Stability of the two wings of the coiled-coil domain of ClpB chaperone is critical for its disaggregation activity.

The ClpB chaperone forms a hexamer ring and rescues aggregated proteins in co-operation with the DnaK system. Each subunit of ClpB has two nucleotide-binding modules, AAA (ATPase associated with various cellular activities)-1 and AAA-2, and an 85-A (1 A=0.1 nm)-long coiled-coil. The coiled-coil consists of two halves: wing-1, leaning toward AAA-1, and wing-2, leaning away from all the domains. The coiled-coil is stabilized by leucine zipper-like interactions between leucine and isoleucine residues of two amphipathic alpha-helices that twist around each other to form each wing.
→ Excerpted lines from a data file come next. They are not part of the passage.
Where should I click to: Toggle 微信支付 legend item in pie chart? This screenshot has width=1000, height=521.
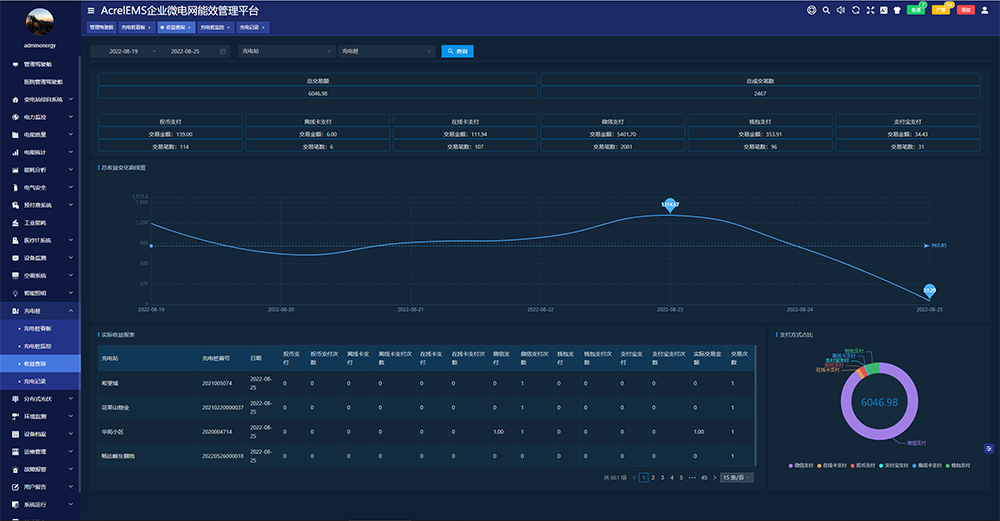click(x=806, y=466)
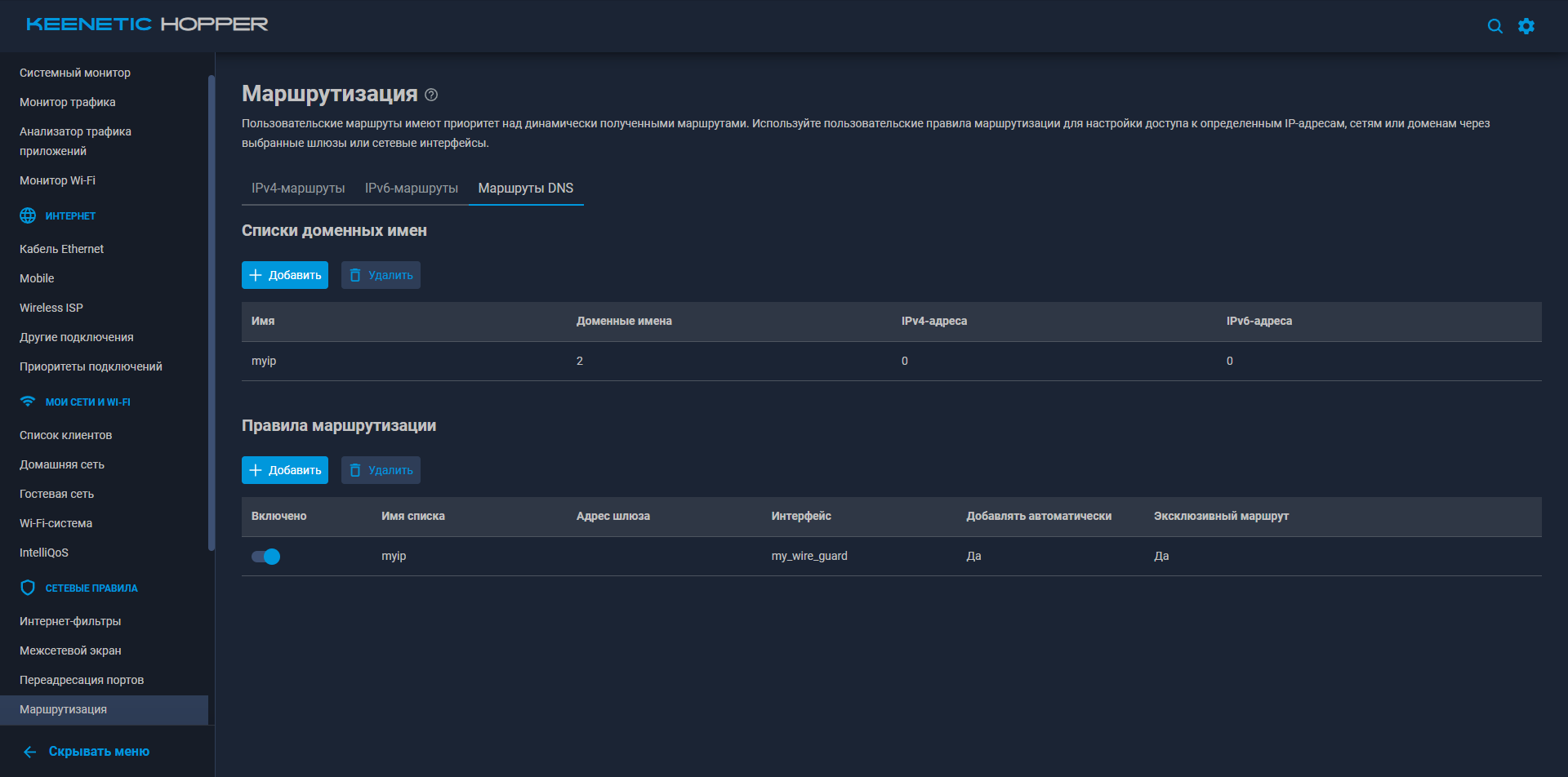Image resolution: width=1568 pixels, height=777 pixels.
Task: Add a new domain name list
Action: (284, 275)
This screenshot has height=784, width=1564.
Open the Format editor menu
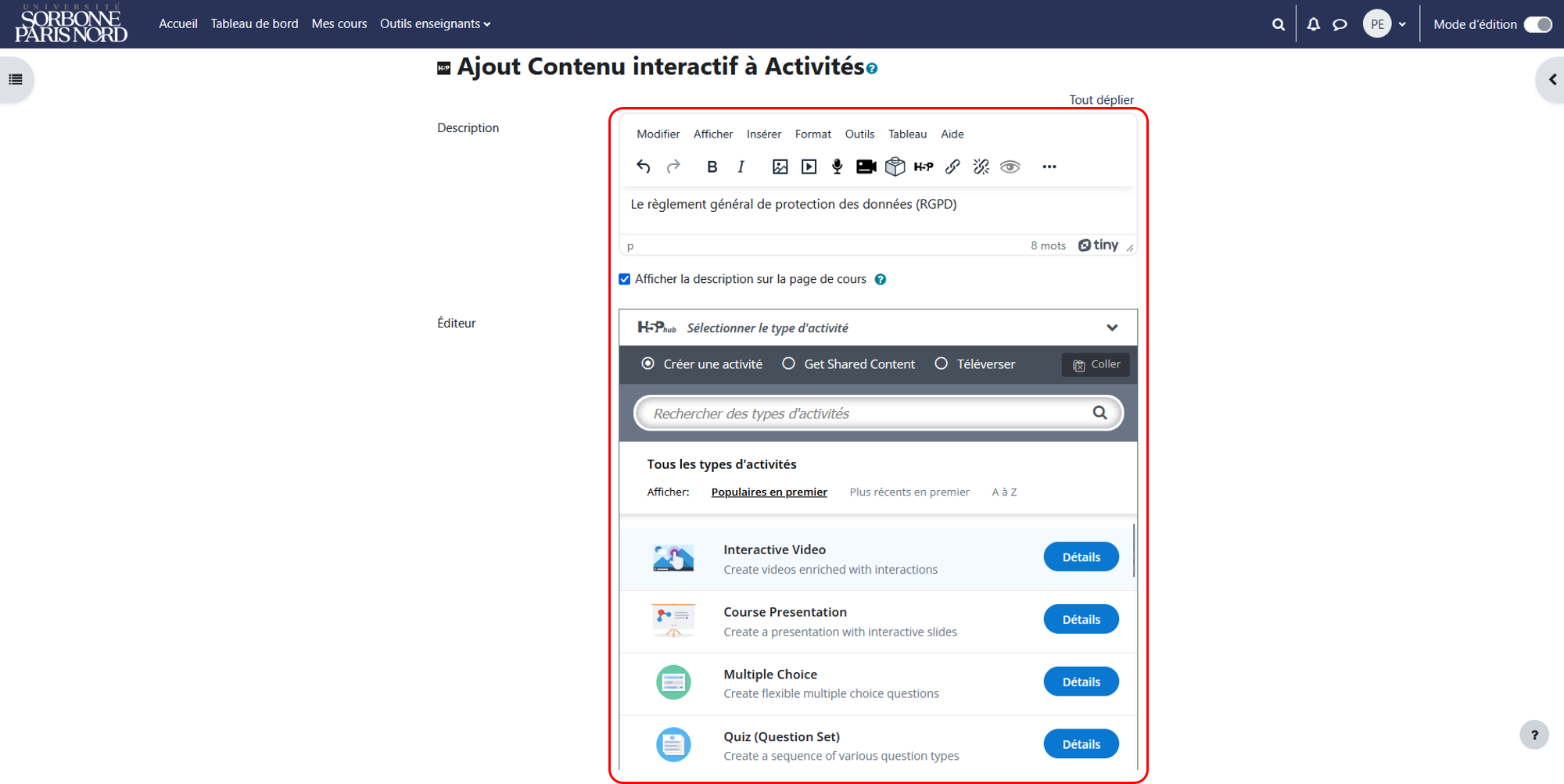(x=813, y=134)
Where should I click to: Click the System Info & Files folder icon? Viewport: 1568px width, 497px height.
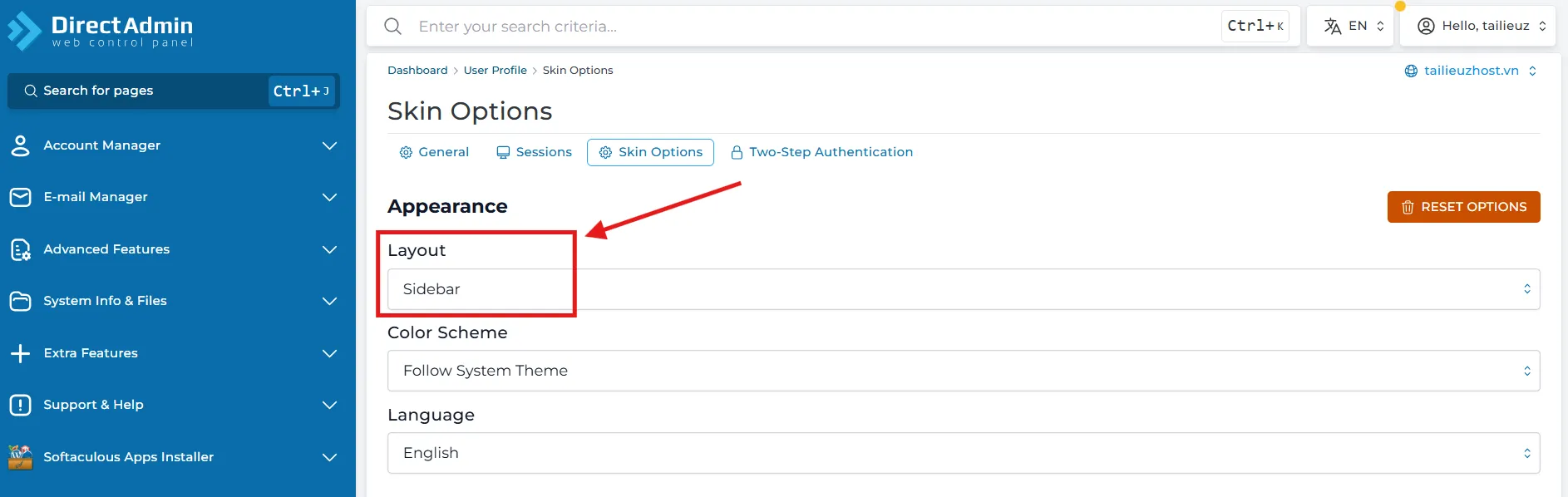click(x=21, y=301)
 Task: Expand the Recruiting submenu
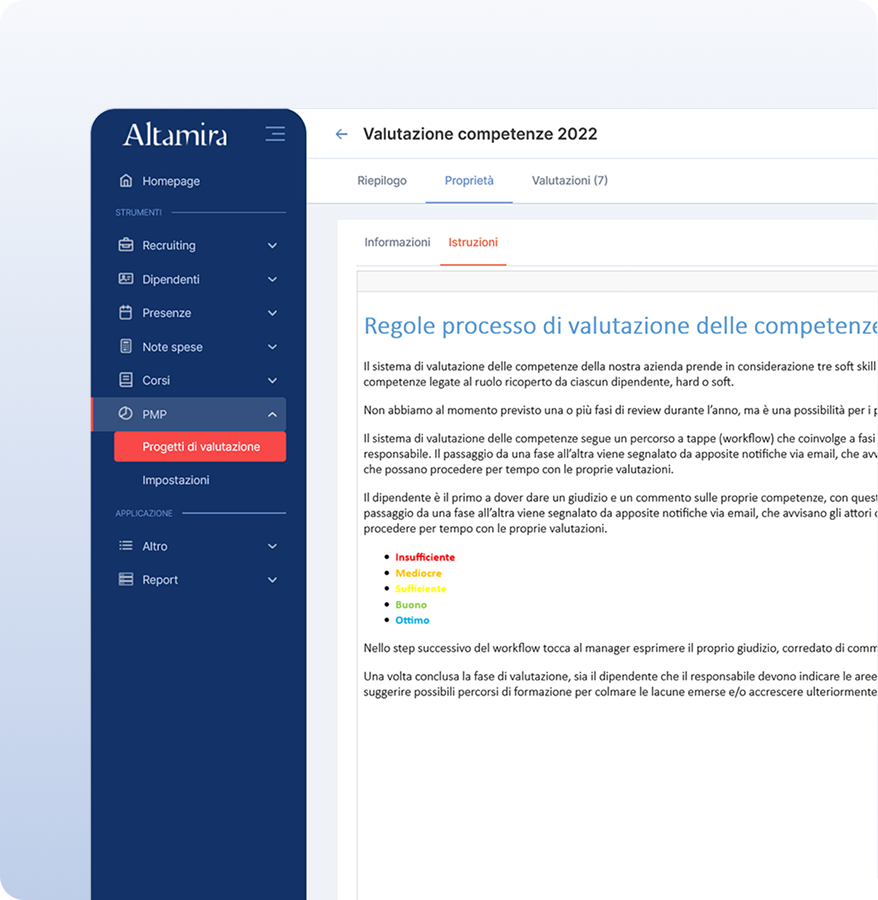272,245
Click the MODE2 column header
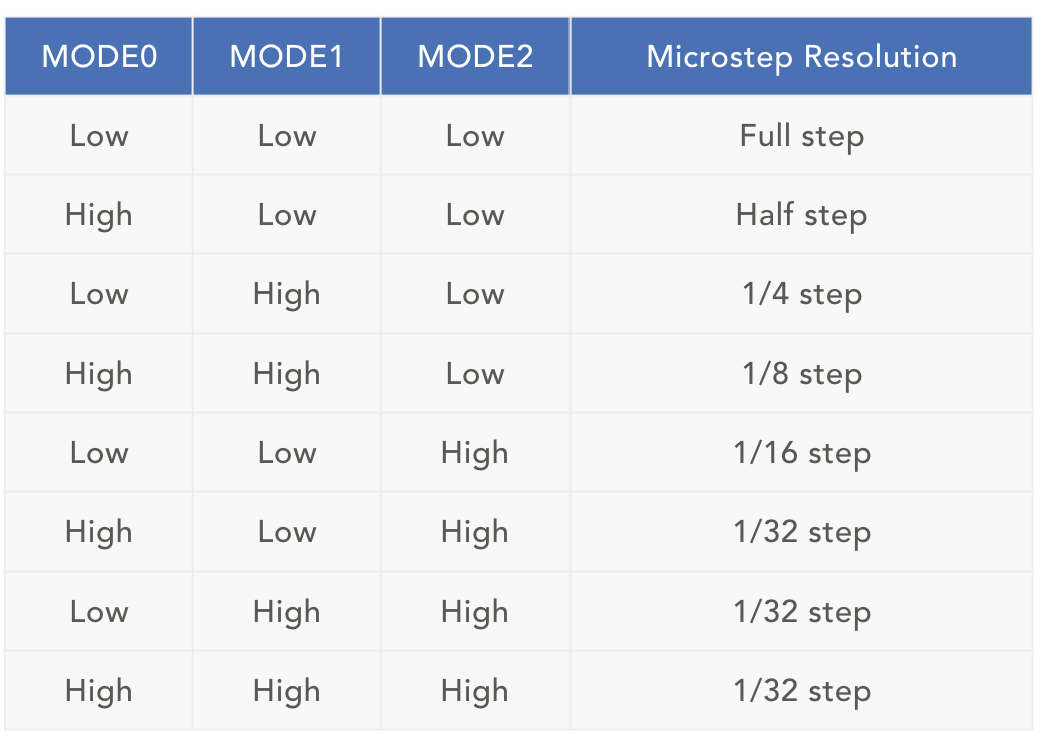Screen dimensions: 1056x742 pos(475,57)
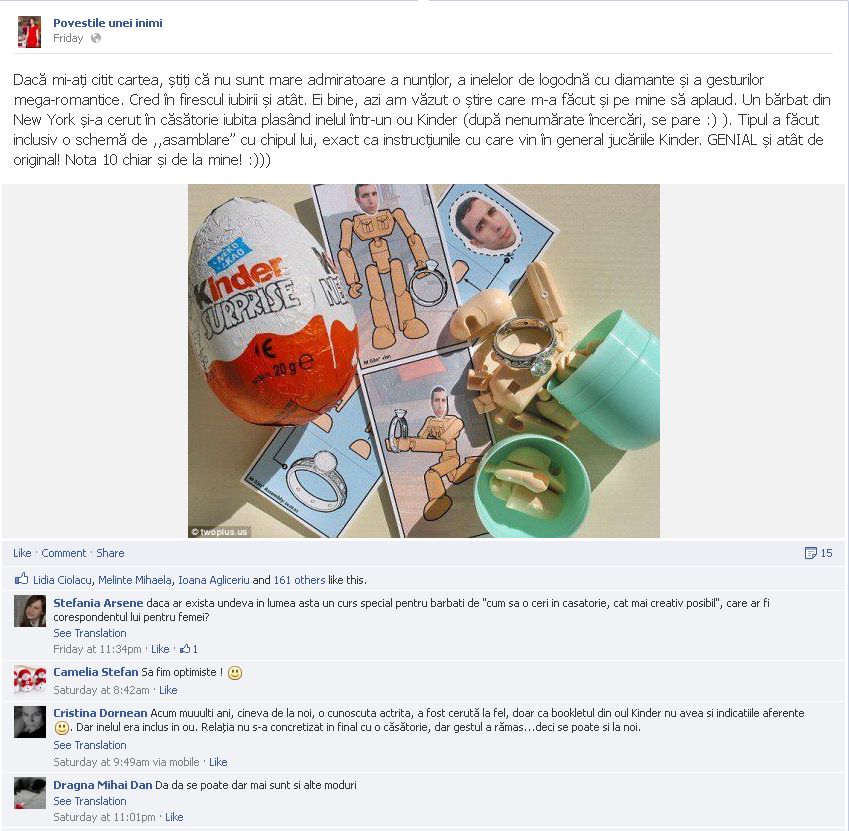Show the 161 others who liked
This screenshot has height=831, width=849.
point(299,580)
To destabilize the two wings, we developed a series of mutants by replacing these residues with alanine. As the number of replaced residues increased, the chaperone activity was lost and the hexamer became unstable. The mutants, which had a stable hexameric structure but lost the chaperone activities, were able to exert the threading of soluble denatured proteins through their central pore. The destabilization of wing-1, but not wing-2, resulted in a several-fold stimulation of ATPase activity. These results indicate that stability of both wings of the coiled-coil is critical for full functioning of ClpB, but not for the central-pore threading of substrate proteins, and that wing-1 is involved in the communication between AAA-1 and AAA-2.